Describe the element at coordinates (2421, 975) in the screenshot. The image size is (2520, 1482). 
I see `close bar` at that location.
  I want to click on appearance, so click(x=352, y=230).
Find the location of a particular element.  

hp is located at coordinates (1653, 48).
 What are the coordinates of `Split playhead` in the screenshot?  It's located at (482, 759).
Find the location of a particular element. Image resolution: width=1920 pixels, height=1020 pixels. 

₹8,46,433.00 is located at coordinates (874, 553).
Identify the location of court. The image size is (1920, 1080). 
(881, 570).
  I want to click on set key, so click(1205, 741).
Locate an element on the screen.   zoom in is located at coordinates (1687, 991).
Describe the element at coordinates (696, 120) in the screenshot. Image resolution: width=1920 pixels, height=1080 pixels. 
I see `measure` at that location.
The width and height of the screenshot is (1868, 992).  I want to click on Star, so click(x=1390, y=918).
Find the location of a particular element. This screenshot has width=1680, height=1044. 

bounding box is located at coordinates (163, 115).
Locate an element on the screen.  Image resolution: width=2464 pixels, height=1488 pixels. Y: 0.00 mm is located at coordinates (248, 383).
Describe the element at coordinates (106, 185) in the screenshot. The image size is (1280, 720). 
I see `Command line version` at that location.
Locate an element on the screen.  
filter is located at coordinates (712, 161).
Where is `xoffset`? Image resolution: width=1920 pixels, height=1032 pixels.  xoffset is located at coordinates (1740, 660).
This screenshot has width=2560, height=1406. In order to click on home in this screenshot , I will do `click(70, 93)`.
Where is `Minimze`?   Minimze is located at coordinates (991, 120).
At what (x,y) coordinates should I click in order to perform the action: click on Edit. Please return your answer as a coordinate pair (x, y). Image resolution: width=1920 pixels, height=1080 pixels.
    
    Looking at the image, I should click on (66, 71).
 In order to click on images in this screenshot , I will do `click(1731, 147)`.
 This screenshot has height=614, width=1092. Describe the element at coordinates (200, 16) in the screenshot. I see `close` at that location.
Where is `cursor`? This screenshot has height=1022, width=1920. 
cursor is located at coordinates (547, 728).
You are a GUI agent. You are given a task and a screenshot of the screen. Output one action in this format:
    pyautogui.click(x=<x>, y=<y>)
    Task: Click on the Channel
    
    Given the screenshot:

::::::::

◆ What this task involves
Copy the listing above line for line, without changing anything.

◆ The solution
Describe the element at coordinates (2421, 975) in the screenshot. The image size is (2520, 1482). 
I see `close bar` at that location.
  I want to click on appearance, so click(x=352, y=230).
Find the location of a particular element.  

hp is located at coordinates (1653, 48).
 What are the coordinates of `Split playhead` in the screenshot?  It's located at (482, 759).
Find the location of a particular element. Image resolution: width=1920 pixels, height=1020 pixels. 

₹8,46,433.00 is located at coordinates (874, 553).
Identify the location of court. The image size is (1920, 1080). 
(881, 570).
  I want to click on set key, so click(1205, 741).
Locate an element on the screen.   zoom in is located at coordinates (1687, 991).
Describe the element at coordinates (696, 120) in the screenshot. Image resolution: width=1920 pixels, height=1080 pixels. 
I see `measure` at that location.
The width and height of the screenshot is (1868, 992).  I want to click on Star, so click(x=1390, y=918).
Find the location of a particular element. This screenshot has width=1680, height=1044. 

bounding box is located at coordinates (163, 115).
Locate an element on the screen.  Image resolution: width=2464 pixels, height=1488 pixels. Y: 0.00 mm is located at coordinates (248, 383).
Describe the element at coordinates (106, 185) in the screenshot. The image size is (1280, 720). 
I see `Command line version` at that location.
Locate an element on the screen.  
filter is located at coordinates (712, 161).
Where is `xoffset`? Image resolution: width=1920 pixels, height=1032 pixels.  xoffset is located at coordinates (1740, 660).
This screenshot has width=2560, height=1406. In order to click on home in this screenshot , I will do `click(70, 93)`.
Where is `Minimze`?   Minimze is located at coordinates (991, 120).
At what (x,y) coordinates should I click in order to perform the action: click on Edit. Please return your answer as a coordinate pair (x, y). Image resolution: width=1920 pixels, height=1080 pixels.
    
    Looking at the image, I should click on (66, 71).
 In order to click on images in this screenshot , I will do `click(1731, 147)`.
 This screenshot has height=614, width=1092. Describe the element at coordinates (200, 16) in the screenshot. I see `close` at that location.
Where is `cursor`? This screenshot has height=1022, width=1920. 
cursor is located at coordinates (547, 728).
You are a GUI agent. You are given a task and a screenshot of the screen. Output one action in this format:
    pyautogui.click(x=<x>, y=<y>)
    Task: Click on the Channel
    
    Given the screenshot:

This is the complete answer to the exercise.